Die Renaissance des Zeppelins
In Frankreich und den USA werden Luftschiffe gebaut, die die Umwelt nicht oder kaum belasten. Sie werden von Elektromotoren angetrieben. Den benötigten Strom liefern Solarzellen auf der Außenhaut beziehungsweise Brennstoffzellen.
Der Flug von Europa in den Osten der USA dauert künftig gut zwei Tage, der Rückflug sogar mehr als drei. Diese Reisezeiten erinnern an die des Luftschiffs „Hindenburg“, das 1936 und 1937 mehrmals zwischen Deutschland, New York und Rio de Janeiro pendelte, ehe es am 6. Mai 1937 bei der Landung in Lakehurst bei New York ausbrannte. Ungeachtet dessen soll der Zeppelin wieder aufleben, diesmal aber gefüllt mit unbrennbarem Helium und angetrieben von Elektromotoren. Dirisolar in Boulogne-Billancourt südwestlich von Paris und LTA Research im kalifornischen Mountain View entwickeln derartige Luftschiffe. Den Strom soll nach den Plänen von Dirisolar ein Batterieblock an Bord liefern, der während der Fahrt von ultradünnen Solarzellen aufgeladen wird, die die gesamte Hülle überziehen. LTA setzt dagegen auf Brennstoffzellen an Bord, die Wasserstoff in Strom umwandeln.
CO2-Emissionen werden deutlich gesenkt
Wenn die Zeppeline der nächsten Generation einsatzbereit sind, können sie sich gleichauf den Weg machen. Christoph Pflaum, Informatikprofessor an der Universität Erlangen-Nürnberg, und Agnes Jocher, Professorin für umweltverträgliche Mobilität an der Technischen Universität München (TUM), haben sich schon mal intensive Gedanken darüber gemacht, auf welchen Wegen diese Luftschiffe ihre Ziele am besten erreichen. „Unsere Berechnungen zeigen, dass durch den Einsatz eines Solar-Zeppelins sowohl die Transportkosten als auch die CO2-Emissionen der Luftfahrt deutlich gesenkt werden können“, so Pflaum, Spezialist für numerische Simulationen mit Höchstleistungsrechnern.

◆ ◆ ◆ ◆ ◆

• **Aufgabe**
Zieh aus dem Zeppelin-Text alles von „Die Renaissance des“ bis hinunter zu „Außenhaut beziehungsweise Brennstoffzellen.“ wortgetreu heraus. Stütze dich dabei ausschließlich auf den Zeppelin-Text.

• **Quellenauszug**
◆ ◆ ◆ ◆ ◆

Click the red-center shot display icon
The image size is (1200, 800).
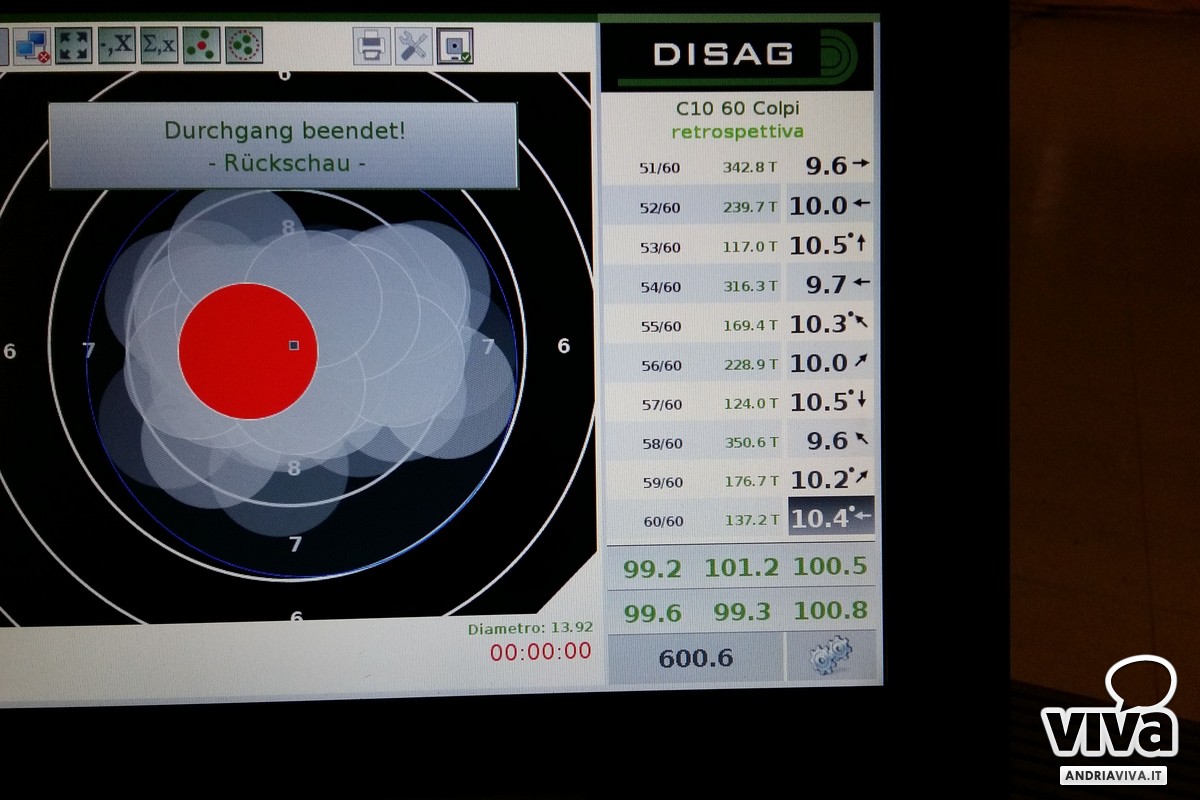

◆ ◆ ◆ ◆ ◆

• **Ergebnis**
Die Renaissance des Zeppelins
In Frankreich und den USA werden Luftschiffe gebaut, die die Umwelt nicht oder kaum belasten. Sie werden von Elektromotoren angetrieben. Den benötigten Strom liefern Solarzellen auf der Außenhaut beziehungsweise Brennstoffzellen.